Problem: Echo the lines of the material word for word, from the one that contains "热线新闻 (574, 132)" through the one that contains "ポスター印刷 (83, 2052)", including both of those lines, and nothing else.

*** Records provided ***

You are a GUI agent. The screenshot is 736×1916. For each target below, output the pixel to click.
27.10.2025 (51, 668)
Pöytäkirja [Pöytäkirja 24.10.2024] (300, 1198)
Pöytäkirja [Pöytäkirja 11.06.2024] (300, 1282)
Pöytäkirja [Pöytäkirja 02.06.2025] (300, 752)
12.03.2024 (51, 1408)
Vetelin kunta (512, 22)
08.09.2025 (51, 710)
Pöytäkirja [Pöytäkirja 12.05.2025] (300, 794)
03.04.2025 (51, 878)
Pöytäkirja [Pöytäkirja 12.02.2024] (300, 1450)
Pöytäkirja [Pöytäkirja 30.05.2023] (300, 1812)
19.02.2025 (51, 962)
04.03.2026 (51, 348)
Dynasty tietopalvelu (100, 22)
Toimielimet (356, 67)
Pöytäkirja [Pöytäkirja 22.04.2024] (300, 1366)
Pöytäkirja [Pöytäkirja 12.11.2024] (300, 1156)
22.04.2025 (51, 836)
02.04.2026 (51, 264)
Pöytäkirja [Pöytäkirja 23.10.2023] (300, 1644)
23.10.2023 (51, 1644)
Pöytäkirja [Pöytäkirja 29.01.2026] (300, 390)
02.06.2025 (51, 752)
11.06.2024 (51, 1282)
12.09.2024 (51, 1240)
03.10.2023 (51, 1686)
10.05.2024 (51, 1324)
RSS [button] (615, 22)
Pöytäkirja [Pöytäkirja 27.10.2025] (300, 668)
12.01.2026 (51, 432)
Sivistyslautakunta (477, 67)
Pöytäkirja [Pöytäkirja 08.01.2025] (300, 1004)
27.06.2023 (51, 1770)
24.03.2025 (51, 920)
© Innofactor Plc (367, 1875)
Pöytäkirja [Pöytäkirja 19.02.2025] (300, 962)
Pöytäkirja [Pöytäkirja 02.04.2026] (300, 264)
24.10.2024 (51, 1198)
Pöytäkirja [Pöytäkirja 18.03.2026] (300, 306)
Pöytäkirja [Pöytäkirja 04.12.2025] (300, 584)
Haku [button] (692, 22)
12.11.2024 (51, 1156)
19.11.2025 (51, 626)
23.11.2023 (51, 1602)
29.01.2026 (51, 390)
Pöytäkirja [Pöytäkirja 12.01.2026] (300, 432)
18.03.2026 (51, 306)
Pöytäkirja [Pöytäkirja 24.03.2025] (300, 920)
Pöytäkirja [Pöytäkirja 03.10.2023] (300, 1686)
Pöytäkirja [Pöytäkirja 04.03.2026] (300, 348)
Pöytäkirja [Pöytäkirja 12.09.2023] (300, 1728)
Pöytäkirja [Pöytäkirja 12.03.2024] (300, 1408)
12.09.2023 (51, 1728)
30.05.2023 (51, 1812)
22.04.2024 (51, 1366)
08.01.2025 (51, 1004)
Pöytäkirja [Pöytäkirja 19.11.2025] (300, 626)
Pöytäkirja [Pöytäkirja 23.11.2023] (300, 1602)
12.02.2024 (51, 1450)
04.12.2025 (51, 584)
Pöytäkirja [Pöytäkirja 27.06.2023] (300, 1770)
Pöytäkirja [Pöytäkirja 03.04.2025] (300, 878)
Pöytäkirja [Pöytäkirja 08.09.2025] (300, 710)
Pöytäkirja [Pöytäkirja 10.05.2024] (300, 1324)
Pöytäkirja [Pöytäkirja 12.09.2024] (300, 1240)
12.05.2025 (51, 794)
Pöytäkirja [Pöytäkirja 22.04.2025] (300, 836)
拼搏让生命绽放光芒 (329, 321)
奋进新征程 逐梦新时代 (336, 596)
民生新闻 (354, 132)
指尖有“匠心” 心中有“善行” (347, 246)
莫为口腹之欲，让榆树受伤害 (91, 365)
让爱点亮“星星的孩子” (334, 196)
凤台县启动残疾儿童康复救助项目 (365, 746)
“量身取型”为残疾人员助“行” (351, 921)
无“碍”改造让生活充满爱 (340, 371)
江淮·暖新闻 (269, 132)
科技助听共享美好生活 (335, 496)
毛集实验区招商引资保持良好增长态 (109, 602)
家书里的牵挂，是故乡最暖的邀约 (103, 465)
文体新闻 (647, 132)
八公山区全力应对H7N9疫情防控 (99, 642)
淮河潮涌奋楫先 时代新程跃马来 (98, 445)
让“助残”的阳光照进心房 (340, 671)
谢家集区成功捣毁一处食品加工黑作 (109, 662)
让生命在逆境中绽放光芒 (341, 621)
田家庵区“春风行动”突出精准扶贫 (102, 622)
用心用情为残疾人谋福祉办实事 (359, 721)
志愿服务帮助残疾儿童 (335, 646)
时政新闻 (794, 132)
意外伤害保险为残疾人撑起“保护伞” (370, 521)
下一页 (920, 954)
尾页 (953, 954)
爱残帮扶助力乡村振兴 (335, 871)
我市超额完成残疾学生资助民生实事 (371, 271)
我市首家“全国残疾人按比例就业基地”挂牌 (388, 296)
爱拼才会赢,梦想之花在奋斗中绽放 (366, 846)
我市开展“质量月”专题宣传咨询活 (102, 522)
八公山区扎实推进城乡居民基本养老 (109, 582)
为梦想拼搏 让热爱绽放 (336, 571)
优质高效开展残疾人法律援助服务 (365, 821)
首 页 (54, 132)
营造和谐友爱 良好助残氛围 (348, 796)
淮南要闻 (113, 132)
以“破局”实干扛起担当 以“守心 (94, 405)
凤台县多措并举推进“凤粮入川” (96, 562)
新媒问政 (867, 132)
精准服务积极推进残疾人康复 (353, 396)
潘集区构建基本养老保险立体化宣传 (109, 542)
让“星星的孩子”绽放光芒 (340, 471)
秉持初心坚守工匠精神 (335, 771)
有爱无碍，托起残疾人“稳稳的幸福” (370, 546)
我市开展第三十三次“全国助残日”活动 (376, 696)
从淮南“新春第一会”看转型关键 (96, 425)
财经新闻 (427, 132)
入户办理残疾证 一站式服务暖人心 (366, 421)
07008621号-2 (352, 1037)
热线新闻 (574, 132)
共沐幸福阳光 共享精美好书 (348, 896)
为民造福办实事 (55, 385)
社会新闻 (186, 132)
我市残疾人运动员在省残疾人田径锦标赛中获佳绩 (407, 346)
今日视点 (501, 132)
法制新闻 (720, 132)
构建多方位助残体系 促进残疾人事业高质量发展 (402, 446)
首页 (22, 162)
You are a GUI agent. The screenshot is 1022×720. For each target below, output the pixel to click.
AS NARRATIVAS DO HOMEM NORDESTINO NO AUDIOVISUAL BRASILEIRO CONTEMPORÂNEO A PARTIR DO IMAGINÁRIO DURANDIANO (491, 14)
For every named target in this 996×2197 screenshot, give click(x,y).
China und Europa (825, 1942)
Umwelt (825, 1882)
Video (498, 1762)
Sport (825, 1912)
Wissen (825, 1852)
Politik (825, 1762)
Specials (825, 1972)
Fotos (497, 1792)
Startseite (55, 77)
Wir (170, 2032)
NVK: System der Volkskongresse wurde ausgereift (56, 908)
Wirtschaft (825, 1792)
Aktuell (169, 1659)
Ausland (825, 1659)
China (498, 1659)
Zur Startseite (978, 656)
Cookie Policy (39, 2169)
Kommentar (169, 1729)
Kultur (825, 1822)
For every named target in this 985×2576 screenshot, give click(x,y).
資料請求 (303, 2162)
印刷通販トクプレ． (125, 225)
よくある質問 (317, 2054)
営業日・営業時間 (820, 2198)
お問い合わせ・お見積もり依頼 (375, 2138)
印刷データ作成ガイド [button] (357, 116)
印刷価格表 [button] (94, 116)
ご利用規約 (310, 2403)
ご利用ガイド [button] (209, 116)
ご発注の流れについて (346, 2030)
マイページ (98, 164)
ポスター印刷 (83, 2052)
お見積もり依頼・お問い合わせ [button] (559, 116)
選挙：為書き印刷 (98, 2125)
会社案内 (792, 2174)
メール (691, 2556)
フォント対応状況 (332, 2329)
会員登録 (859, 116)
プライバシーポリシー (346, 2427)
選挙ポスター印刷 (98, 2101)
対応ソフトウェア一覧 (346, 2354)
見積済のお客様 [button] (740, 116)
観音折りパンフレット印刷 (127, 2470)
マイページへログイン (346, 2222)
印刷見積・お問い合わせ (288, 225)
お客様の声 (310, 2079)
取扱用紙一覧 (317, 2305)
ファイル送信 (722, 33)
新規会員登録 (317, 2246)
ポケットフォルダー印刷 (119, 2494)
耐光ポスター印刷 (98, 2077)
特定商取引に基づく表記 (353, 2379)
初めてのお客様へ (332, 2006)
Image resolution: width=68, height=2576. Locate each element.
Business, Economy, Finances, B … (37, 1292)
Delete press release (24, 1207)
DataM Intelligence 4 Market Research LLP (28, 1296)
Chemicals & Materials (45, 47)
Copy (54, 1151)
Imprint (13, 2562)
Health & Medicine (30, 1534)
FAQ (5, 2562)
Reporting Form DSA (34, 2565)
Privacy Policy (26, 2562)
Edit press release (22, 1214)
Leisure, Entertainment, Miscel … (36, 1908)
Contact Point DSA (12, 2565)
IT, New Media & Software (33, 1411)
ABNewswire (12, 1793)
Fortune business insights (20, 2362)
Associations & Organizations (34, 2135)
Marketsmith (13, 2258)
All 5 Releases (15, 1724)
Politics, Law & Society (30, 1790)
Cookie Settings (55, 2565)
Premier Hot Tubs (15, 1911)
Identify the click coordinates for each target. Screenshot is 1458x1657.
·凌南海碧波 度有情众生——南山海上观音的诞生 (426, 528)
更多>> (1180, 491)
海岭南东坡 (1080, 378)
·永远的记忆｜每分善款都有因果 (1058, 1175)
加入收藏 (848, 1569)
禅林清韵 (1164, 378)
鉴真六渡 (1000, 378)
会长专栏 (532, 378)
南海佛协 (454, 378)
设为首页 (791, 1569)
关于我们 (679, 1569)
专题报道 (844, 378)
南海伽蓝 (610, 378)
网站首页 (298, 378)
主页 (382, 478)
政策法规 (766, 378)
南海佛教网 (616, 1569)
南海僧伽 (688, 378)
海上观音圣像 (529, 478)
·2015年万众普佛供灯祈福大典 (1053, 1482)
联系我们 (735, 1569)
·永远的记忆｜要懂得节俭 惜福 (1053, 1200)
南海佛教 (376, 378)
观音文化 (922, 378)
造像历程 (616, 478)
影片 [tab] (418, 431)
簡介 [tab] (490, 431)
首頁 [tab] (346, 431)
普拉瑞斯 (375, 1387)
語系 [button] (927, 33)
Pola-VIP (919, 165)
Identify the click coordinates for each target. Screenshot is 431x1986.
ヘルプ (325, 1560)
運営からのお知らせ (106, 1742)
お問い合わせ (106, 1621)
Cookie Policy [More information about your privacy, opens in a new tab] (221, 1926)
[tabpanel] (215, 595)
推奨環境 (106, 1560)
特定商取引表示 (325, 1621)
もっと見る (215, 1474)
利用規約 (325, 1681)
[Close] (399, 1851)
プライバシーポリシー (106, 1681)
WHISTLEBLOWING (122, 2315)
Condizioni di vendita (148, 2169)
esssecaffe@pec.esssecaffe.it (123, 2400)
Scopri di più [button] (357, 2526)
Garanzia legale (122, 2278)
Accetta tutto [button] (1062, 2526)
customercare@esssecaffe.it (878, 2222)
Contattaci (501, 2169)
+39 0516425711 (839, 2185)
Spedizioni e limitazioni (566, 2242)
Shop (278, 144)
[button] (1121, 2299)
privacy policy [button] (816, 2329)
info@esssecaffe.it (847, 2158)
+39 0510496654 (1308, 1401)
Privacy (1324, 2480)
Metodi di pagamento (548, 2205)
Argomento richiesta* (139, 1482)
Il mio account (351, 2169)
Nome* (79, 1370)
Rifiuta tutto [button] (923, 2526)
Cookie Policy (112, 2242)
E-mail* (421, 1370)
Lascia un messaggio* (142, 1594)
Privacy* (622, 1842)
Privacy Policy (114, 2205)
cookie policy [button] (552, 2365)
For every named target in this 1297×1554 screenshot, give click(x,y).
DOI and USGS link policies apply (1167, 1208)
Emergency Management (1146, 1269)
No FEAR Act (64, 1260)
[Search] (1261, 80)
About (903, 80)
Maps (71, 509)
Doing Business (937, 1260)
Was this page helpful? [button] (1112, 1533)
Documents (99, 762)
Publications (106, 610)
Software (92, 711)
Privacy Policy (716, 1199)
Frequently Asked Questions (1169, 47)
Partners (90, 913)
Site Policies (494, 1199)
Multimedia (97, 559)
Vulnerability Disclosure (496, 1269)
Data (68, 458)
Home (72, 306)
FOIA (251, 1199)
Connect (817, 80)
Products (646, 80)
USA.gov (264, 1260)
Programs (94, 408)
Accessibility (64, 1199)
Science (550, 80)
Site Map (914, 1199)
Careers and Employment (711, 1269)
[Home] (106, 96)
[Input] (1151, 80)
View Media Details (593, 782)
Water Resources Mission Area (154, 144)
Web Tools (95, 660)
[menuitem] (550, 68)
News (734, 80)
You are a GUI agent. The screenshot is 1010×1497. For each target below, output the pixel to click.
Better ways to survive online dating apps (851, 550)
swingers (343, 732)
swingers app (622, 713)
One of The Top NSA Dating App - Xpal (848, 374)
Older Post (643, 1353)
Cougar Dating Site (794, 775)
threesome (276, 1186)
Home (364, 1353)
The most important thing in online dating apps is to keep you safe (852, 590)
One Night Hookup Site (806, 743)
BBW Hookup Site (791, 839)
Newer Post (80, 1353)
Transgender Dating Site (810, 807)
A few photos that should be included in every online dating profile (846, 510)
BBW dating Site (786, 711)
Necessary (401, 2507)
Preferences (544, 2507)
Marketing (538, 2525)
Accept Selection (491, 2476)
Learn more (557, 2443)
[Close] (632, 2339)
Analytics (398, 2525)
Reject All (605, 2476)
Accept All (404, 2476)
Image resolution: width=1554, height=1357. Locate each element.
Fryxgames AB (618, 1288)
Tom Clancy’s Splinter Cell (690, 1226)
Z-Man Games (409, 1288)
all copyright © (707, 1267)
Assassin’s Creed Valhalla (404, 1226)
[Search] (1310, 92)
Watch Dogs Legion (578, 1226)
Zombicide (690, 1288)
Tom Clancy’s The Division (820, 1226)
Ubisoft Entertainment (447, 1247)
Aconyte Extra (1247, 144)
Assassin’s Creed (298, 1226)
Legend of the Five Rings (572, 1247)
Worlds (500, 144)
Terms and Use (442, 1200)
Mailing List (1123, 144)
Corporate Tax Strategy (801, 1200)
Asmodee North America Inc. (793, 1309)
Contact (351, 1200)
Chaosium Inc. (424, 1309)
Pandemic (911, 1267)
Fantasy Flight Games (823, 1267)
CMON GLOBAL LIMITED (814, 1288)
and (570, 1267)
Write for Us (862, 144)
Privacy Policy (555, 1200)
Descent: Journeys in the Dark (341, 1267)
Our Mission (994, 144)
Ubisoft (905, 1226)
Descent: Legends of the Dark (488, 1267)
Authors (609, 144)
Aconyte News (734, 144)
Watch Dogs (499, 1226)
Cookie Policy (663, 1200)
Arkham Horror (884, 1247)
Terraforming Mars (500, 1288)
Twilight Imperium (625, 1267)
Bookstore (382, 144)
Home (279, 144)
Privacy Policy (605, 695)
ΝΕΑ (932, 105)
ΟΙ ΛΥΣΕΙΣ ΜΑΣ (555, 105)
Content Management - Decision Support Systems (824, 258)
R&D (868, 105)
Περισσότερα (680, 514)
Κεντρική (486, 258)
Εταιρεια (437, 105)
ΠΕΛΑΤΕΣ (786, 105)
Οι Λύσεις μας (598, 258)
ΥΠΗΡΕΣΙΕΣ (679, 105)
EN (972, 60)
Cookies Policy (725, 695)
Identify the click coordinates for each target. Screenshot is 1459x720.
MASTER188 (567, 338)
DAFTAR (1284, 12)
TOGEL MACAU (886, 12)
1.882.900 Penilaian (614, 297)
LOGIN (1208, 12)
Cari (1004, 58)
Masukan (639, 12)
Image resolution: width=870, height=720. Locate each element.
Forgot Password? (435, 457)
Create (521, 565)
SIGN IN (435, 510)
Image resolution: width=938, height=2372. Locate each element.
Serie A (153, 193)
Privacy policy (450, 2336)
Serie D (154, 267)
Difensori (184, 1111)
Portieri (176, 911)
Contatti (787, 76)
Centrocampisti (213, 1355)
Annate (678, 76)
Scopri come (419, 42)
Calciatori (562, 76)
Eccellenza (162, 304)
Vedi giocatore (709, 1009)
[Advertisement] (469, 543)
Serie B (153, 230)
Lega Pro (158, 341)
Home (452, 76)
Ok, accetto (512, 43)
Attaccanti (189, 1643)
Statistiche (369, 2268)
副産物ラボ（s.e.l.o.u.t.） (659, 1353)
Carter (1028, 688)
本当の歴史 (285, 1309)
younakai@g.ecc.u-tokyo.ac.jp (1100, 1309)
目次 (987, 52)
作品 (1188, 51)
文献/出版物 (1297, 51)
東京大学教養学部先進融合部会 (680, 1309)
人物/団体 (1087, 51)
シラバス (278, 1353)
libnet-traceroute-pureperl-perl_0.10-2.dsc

***

Answer to this exercise:
热线新闻 (574, 132)
共沐幸福阳光 共享精美好书 (348, 896)
为民造福办实事 (55, 385)
社会新闻 (186, 132)
我市残疾人运动员在省残疾人田径锦标赛中获佳绩 (407, 346)
今日视点 (501, 132)
法制新闻 (720, 132)
构建多方位助残体系 促进残疾人事业高质量发展 (402, 446)
首页 (22, 162)
You are a GUI agent. The screenshot is 1022×720. For each target below, output the pixel to click.
AS NARRATIVAS DO HOMEM NORDESTINO NO AUDIOVISUAL BRASILEIRO CONTEMPORÂNEO A PARTIR DO IMAGINÁRIO DURANDIANO (491, 14)
For every named target in this 996×2197 screenshot, give click(x,y).
China und Europa (825, 1942)
Umwelt (825, 1882)
Video (498, 1762)
Sport (825, 1912)
Wissen (825, 1852)
Politik (825, 1762)
Specials (825, 1972)
Fotos (497, 1792)
Startseite (55, 77)
Wir (170, 2032)
NVK: System der Volkskongresse wurde ausgereift (56, 908)
Wirtschaft (825, 1792)
Aktuell (169, 1659)
Ausland (825, 1659)
China (498, 1659)
Zur Startseite (978, 656)
Cookie Policy (39, 2169)
Kommentar (169, 1729)
Kultur (825, 1822)
For every named target in this 985×2576 screenshot, give click(x,y).
資料請求 (303, 2162)
印刷通販トクプレ． (125, 225)
よくある質問 (317, 2054)
営業日・営業時間 (820, 2198)
お問い合わせ・お見積もり依頼 (375, 2138)
印刷データ作成ガイド [button] (357, 116)
印刷価格表 [button] (94, 116)
ご利用規約 (310, 2403)
ご利用ガイド [button] (209, 116)
ご発注の流れについて (346, 2030)
マイページ (98, 164)
ポスター印刷 (83, 2052)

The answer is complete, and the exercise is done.